EXERCISE »
Each entry should be set down again verbatim, with the images omitted.
----- DATA FOR THIS TASK
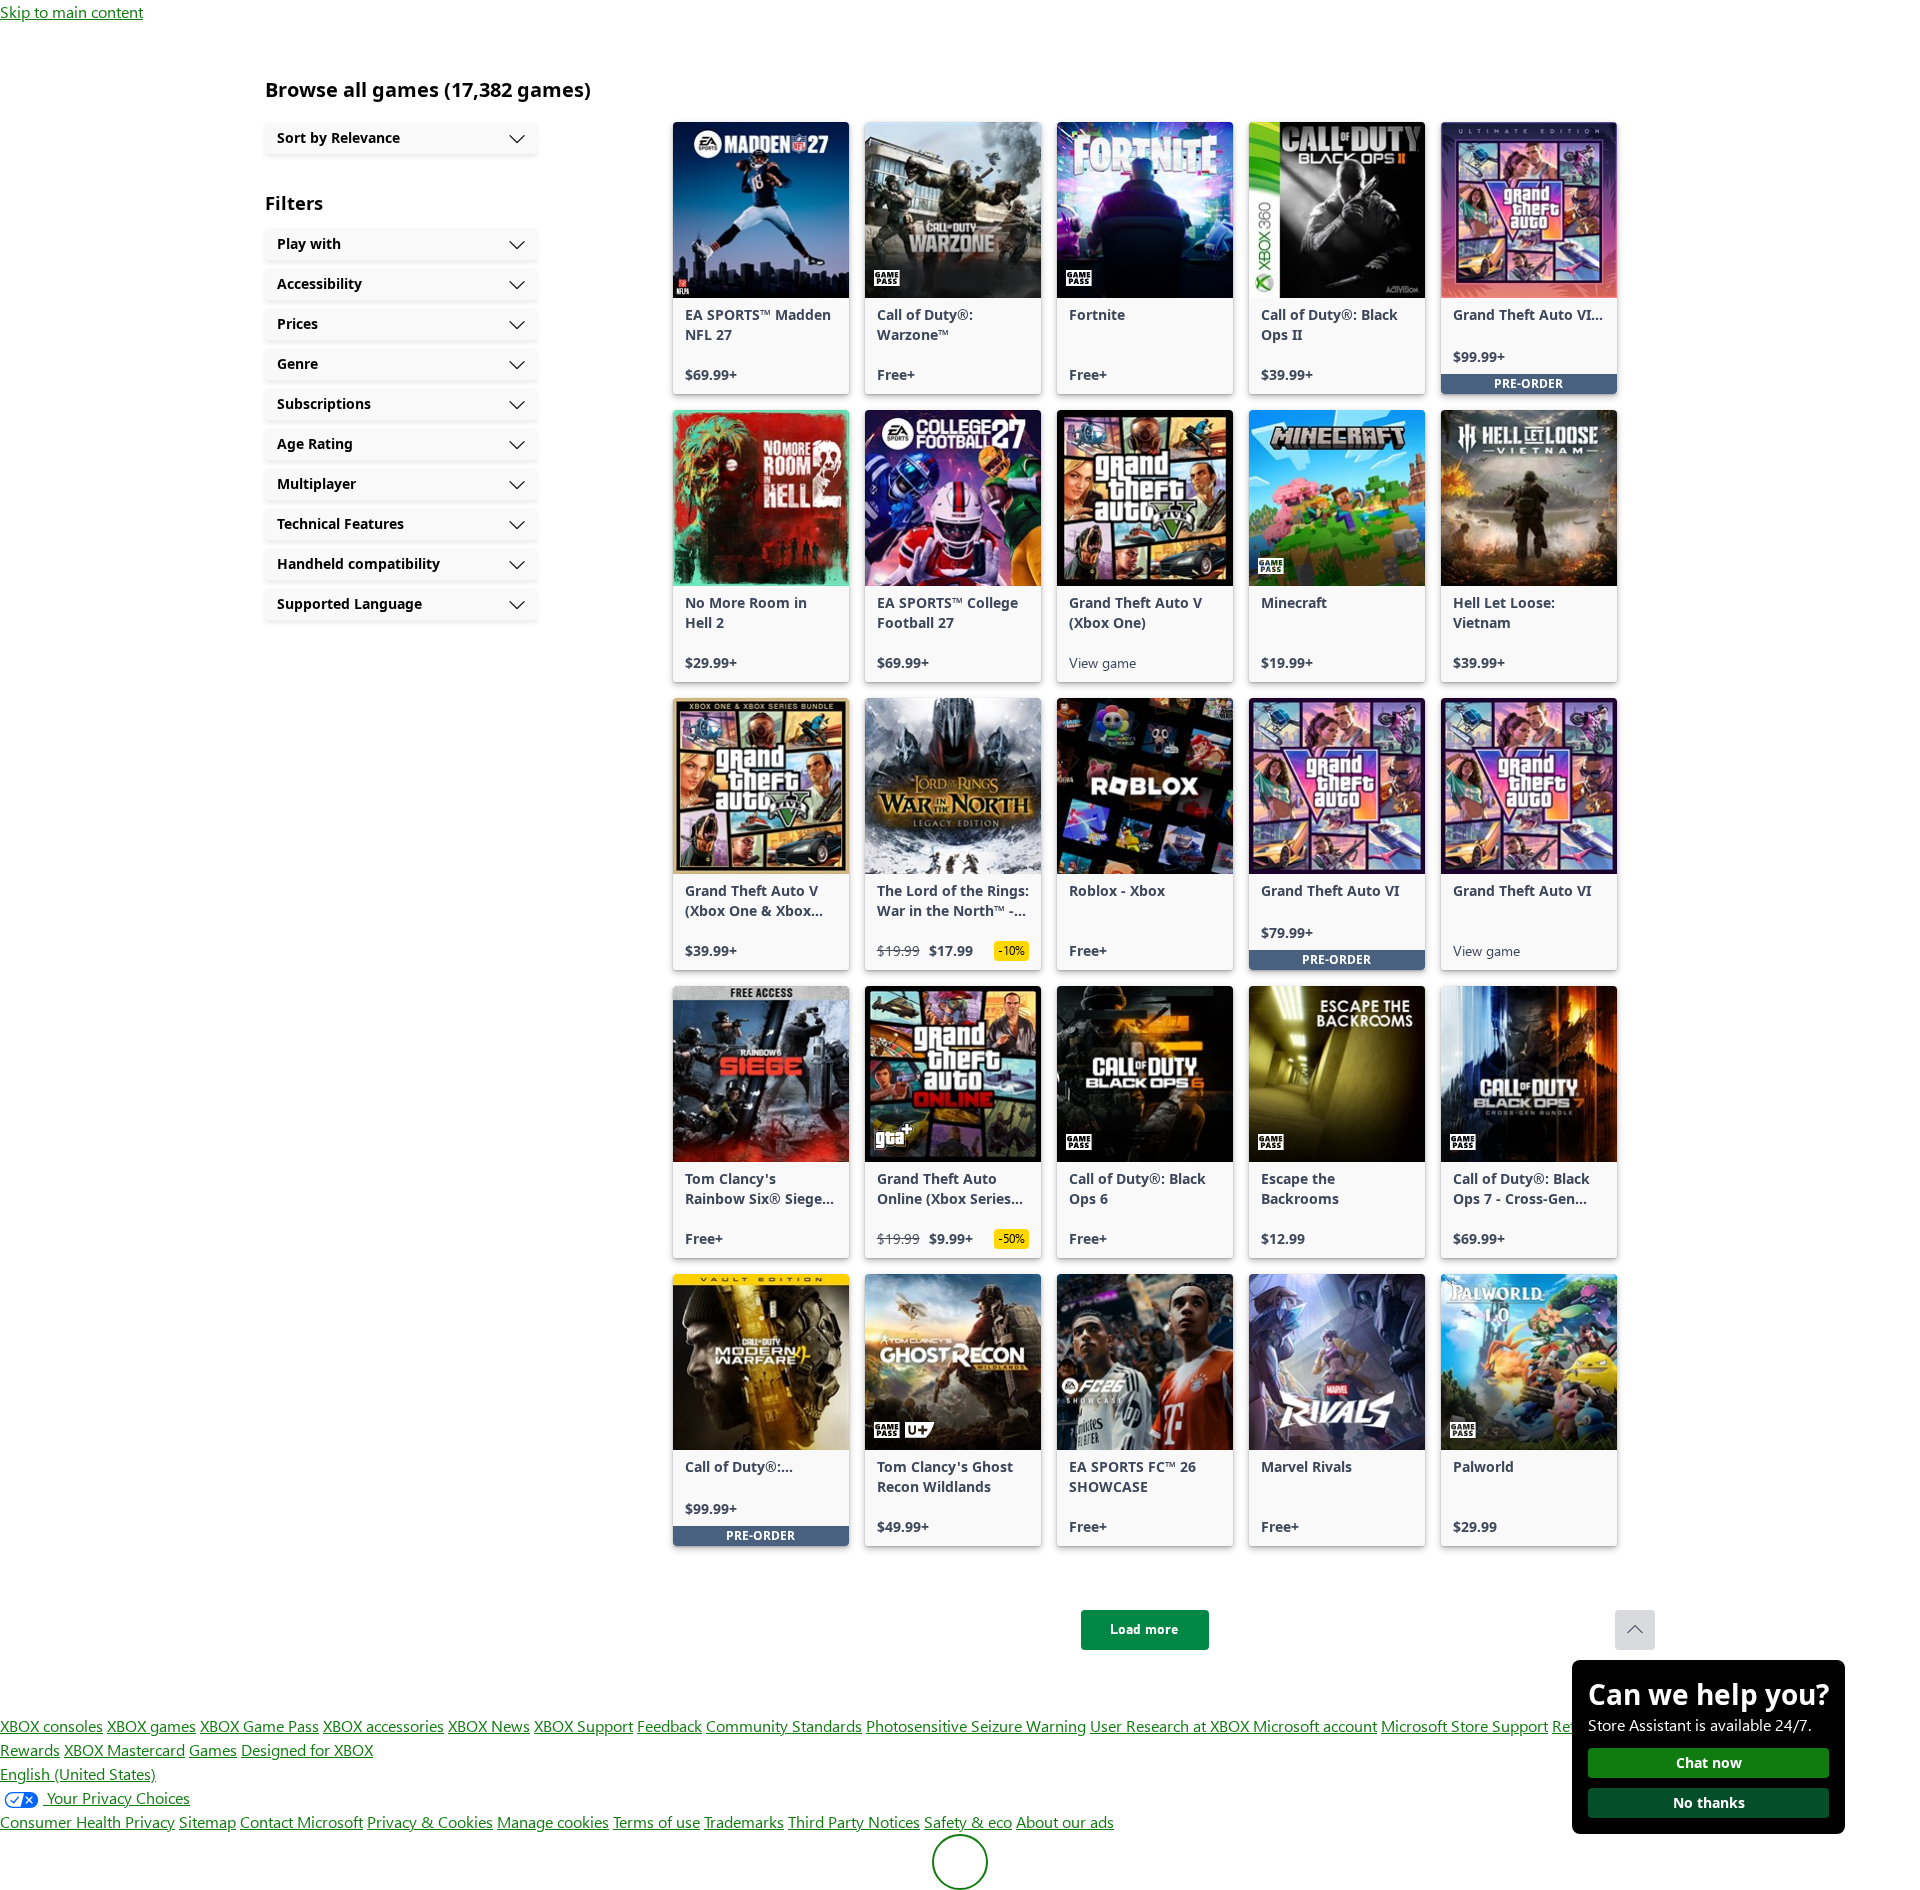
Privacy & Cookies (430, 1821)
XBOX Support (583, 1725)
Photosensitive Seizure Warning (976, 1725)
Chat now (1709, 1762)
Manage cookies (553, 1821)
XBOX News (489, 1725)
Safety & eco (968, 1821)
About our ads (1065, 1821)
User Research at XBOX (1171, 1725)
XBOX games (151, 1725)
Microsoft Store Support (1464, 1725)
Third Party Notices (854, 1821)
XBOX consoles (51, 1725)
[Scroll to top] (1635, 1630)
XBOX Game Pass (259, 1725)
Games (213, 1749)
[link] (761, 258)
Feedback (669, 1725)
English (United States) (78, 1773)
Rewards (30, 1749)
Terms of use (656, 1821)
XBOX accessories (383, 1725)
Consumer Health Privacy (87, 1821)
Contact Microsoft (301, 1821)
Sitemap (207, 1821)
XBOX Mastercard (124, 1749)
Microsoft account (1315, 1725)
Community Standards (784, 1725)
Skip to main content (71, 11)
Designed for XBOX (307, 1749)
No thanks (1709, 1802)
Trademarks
----------
TASK ANSWER »
Privacy & Cookies (430, 1821)
XBOX Support (583, 1725)
Photosensitive Seizure Warning (976, 1725)
Chat now (1709, 1762)
Manage cookies (553, 1821)
XBOX News (489, 1725)
Safety & eco (968, 1821)
About our ads (1065, 1821)
User Research at XBOX (1171, 1725)
XBOX games (151, 1725)
Microsoft Store Support (1464, 1725)
Third Party Notices (854, 1821)
XBOX consoles (51, 1725)
[Scroll to top] (1635, 1630)
XBOX Game Pass (259, 1725)
Games (213, 1749)
[link] (761, 258)
Feedback (669, 1725)
English (United States) (78, 1773)
Rewards (30, 1749)
Terms of use (656, 1821)
XBOX accessories (383, 1725)
Consumer Health Privacy (87, 1821)
Contact Microsoft (301, 1821)
Sitemap (207, 1821)
XBOX Mastercard (124, 1749)
Microsoft account (1315, 1725)
Community Standards (784, 1725)
Skip to main content (71, 11)
Designed for XBOX (307, 1749)
No thanks (1709, 1802)
Trademarks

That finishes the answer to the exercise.